**Task to carry out**
Begin at the line containing "The height and width of the screenshot is (213, 380)." and restate it and each line after it exactly, up to and including the last line below. Leave pictures out.

**Material for this task**

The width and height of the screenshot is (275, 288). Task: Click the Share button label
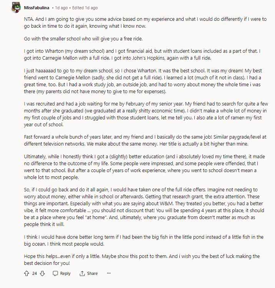(x=92, y=273)
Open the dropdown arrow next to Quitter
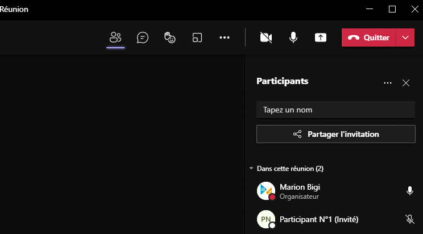The image size is (423, 234). click(405, 37)
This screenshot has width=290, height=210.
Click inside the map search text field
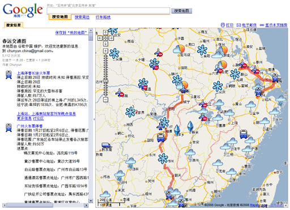point(108,11)
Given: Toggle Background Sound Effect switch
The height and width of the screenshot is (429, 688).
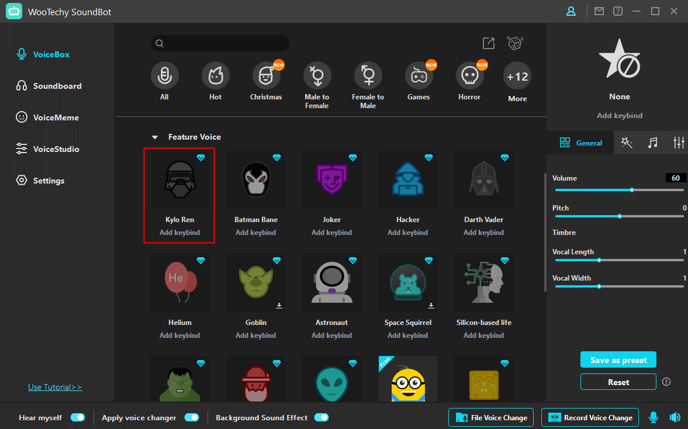Looking at the screenshot, I should (x=321, y=417).
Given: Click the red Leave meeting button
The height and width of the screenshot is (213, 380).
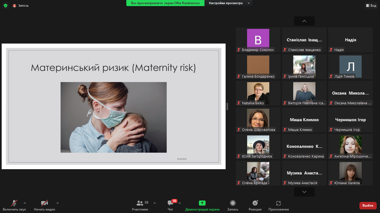Looking at the screenshot, I should click(368, 206).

**Your solution**
The height and width of the screenshot is (213, 380).
Looking at the screenshot, I should click(368, 206).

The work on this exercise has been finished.